Runecast Analyzer makes hardware checking against the VMware HCL easy

Runecast Analyzer is a tool that helps VMware administrators to proactive manage there vSphere environment. It discovers potential risks in the VMware environment before they can cause a major outage. It uses best practices, security hardening guides (VMware, DISA STIG, PCI-DSS v3.2.1 and HIPAA) and known issues found in the VMware Knowledge Base to protect the Software Defined Data Center (SDDC).  Runecast Analyzer supports the following VMware products:

  • VMware vSphere
  • VMware vSAN
  • VMware NSX-V
  • VMware Horizon

Runecast Analyzer introduced a new feature called “Automated VMware HCL” and “ESXi Compatibility Simulation“. The “Automated VMware HCL” feature checks the VMware ESXi host hardware, driver and firmware versions against the VMware Hardware Compatibility List (HCL). The VMware Hardware Compatibility List (HCL) lists all the physical hardware components, driver and firmware versions that are supported by VMware. Keeping the hardware aligned with the VMware HCL is essential for a healthy, stable and supported VMware environment but can be difficult to perform. For example see the blog post below how to identify a networkcard and the supported driver.

Identify NIC driver and supported driver version for ESXi server

 

Within the “Automated VMware HCL” feature you can enable “ESXi Comparability Simulation“. ESXi comparability simulation checks the existing hardware against a newer VMware ESXi version before upgrading to this new version so you can verify if the hardware, driver and firmware levels are supported.

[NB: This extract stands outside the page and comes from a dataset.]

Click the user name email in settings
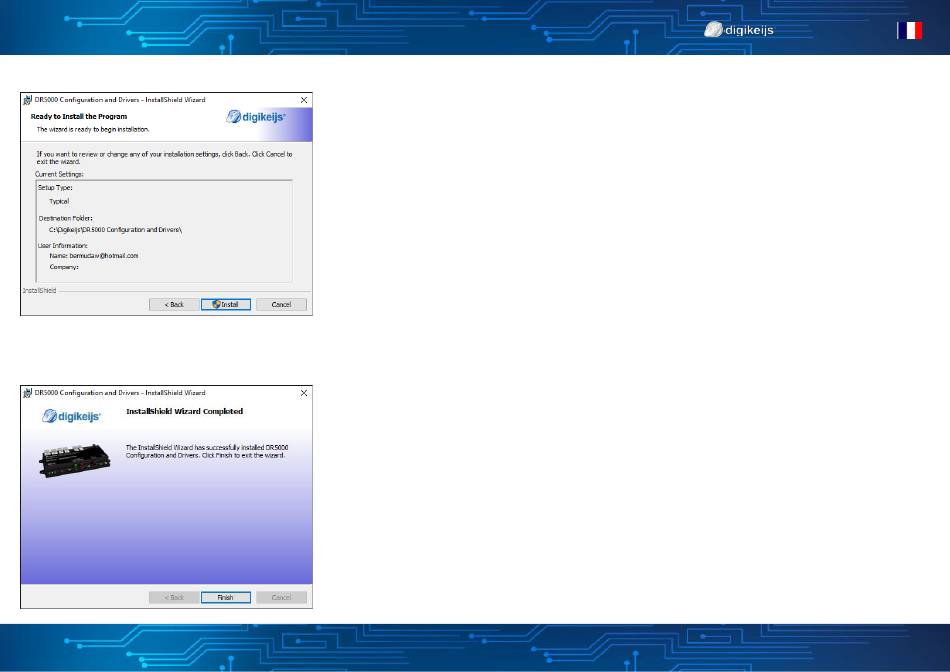The height and width of the screenshot is (672, 950). (94, 256)
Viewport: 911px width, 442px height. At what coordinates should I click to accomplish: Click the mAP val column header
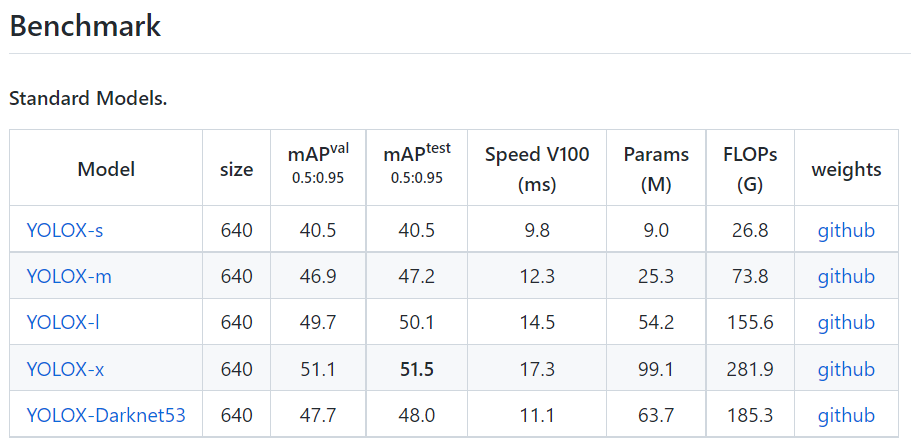pos(318,165)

Automated Hardware Compatibility

After deploying the Runecast Analyzer appliance and connecting to one or more vCenter Servers, the first scan can be performed by clicking on the purple “Analyze Now” button. When the scan is completed select “HW Compatibility” on the left menu bar. By default all ESXi hosts are listed. In the action pane you can specify a specific clusters or one or more host(s).

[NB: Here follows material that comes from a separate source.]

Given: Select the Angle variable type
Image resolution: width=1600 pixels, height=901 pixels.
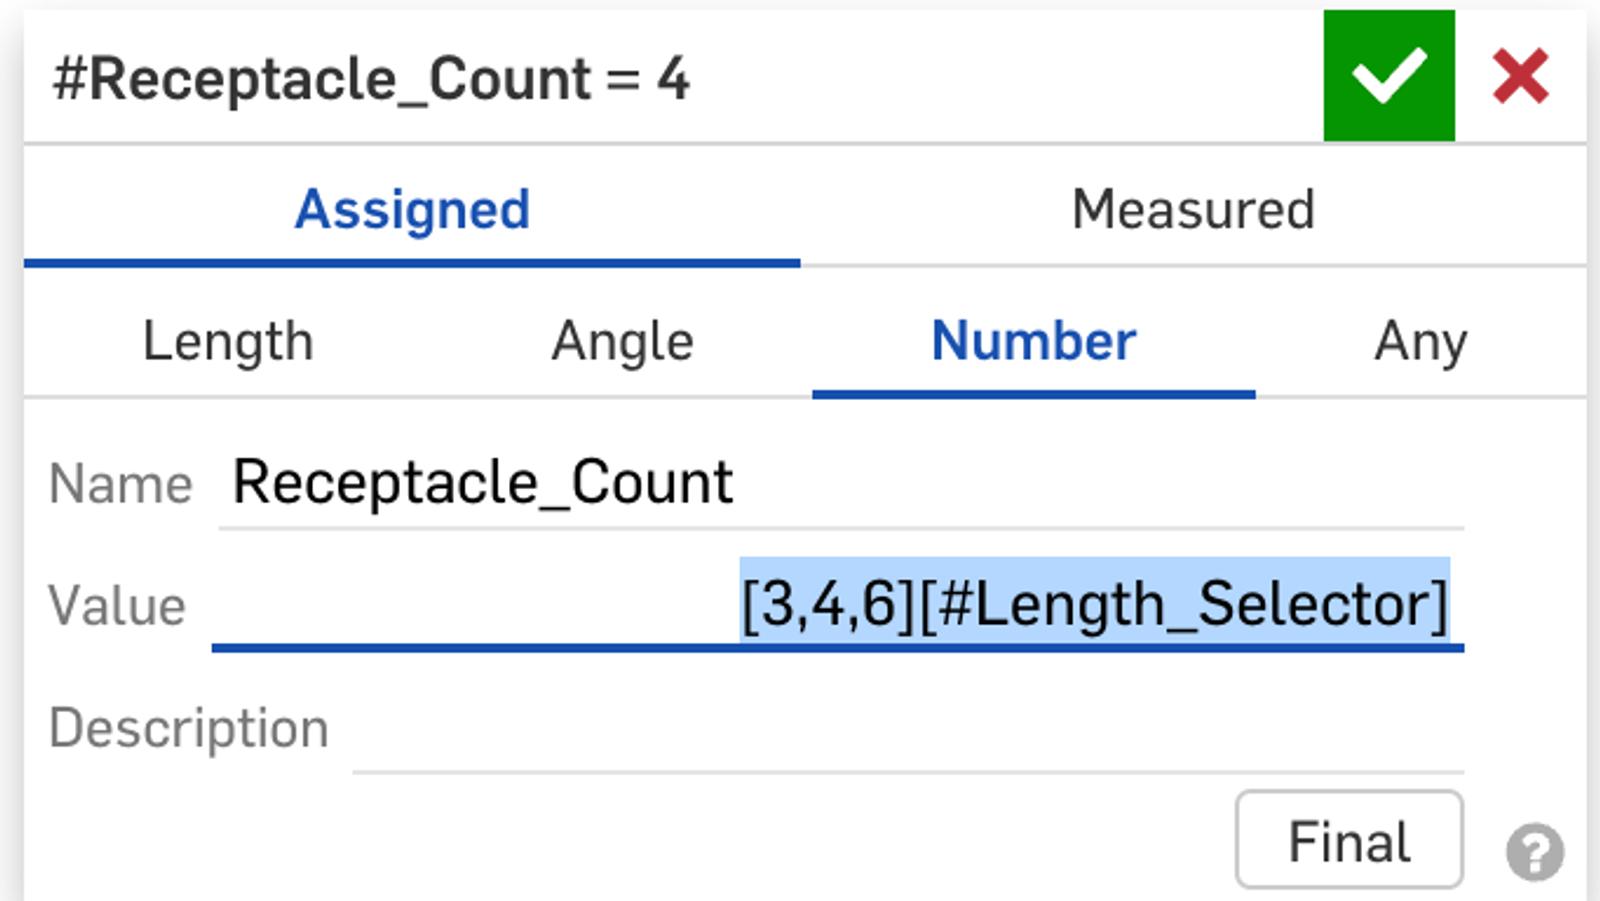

The screenshot shows the host, ESXi release, hardware summary and the compatible status of the BIOS and I/O devices. The BIOS and I/O Devices are red in this example which means they need attention. All the hardware, firmware and driver  results can be exported to a CSV file. Per ESXi host you can drill down to the server hardware.

The BIOS state needs an update, it’s reported as possible incompatibility “Not Found” in the HCL Data field. When clicking on the “HCL online” button we’ve got redirected to the VMware Compatibility List (HCL).

The VMware HCL tells that the BIOS level that matches is version 1.2. After the BIOS view we go to the I/O devices by clicking on the I/O Devices tab

The Intel I350 Gigabit and the Samsung NVMe SSD Controller needs attention. When looking at the Intel I350 in the HCL we see that the the firmware level is okay and that the installed driver version is 0.1.1.0 is old. The HCL reports that version 1.4.1 is needed.

ESXi Compatibility Simulation

With the Hardware Compatibility Overview there is another feature called “ESXi Compatibility Simulation“.  ESXi Compatibility Simulation checks the existing hardware against a newer VMware ESXi version before upgrading to this new version so you can verify if the hardware, driver and firmware levels are supported.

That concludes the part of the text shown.